Mark McIntyre, Pharm.D., ACPR
Pharmacotherapy Specialist, Antimicrobial Stewardship
Sinai Health System-University Health Network, Toronto Ontario
How many prescriptions for antimicrobials do you encounter every day? In Canada, we fill more than 22 million prescriptions for antimicrobials each year.1 In Ontario, this equates to an annual average of more than one antimicrobial prescription for every two people.
Antimicrobials are a lifesaving component of medical care. Without effective antimicrobial therapy, many minor infections turn serious or deadly and many routine procedures such as joint replacement and chemotherapy become nearly impossible to achieve optimum patient outcomes.
With antimicrobial use, however, comes the inevitable risk of antimicrobial resistance (AMR). AMR is a growing threat to modern healthcare and is compounded by inappropriate or unnecessary prescribing of antimicrobial agents.3,4
As pharmacists, we have a duty to get the right patient the right drug at the right dose via the right route at the right time.
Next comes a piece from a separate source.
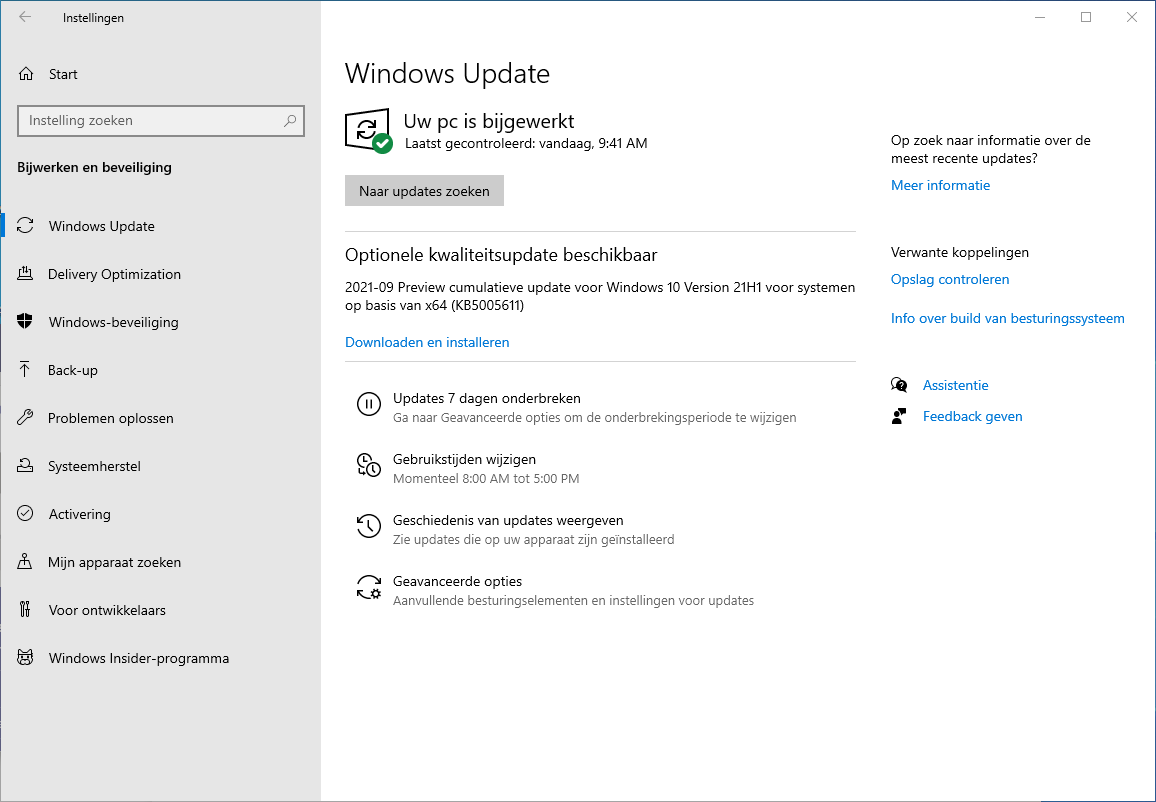
Task: Click the Opslag controleren link
Action: pos(950,279)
Antimicrobial stewardship (AMS) takes this central tenet of pharmacy practice and applies it to antimicrobial agents. Remember that stewardship aims to get optimal therapy for each patient and to preserve antibiotics for everyone. Pharmacists encounter nearly every dose of antimicrobial therapy prior to the patient receiving the medication, making pharmacists as clinicians and medication experts antimicrobial stewards.
This and subsequent submissions to Pharmacy Connection will focus on stewardship for pharmacists in community practice, specifically syndromes that drive the majority of adult antimicrobial prescribing in community practice uncomplicated cystitis, sinusitis, pharyngitis and bronchitis. The goal of our submissions is to highlight the importance of effective infectious disease assessment and to ensure optimal antimicrobial use for the discussed conditions. In this issue, we review general strategies to incorporate AMS into your current practice.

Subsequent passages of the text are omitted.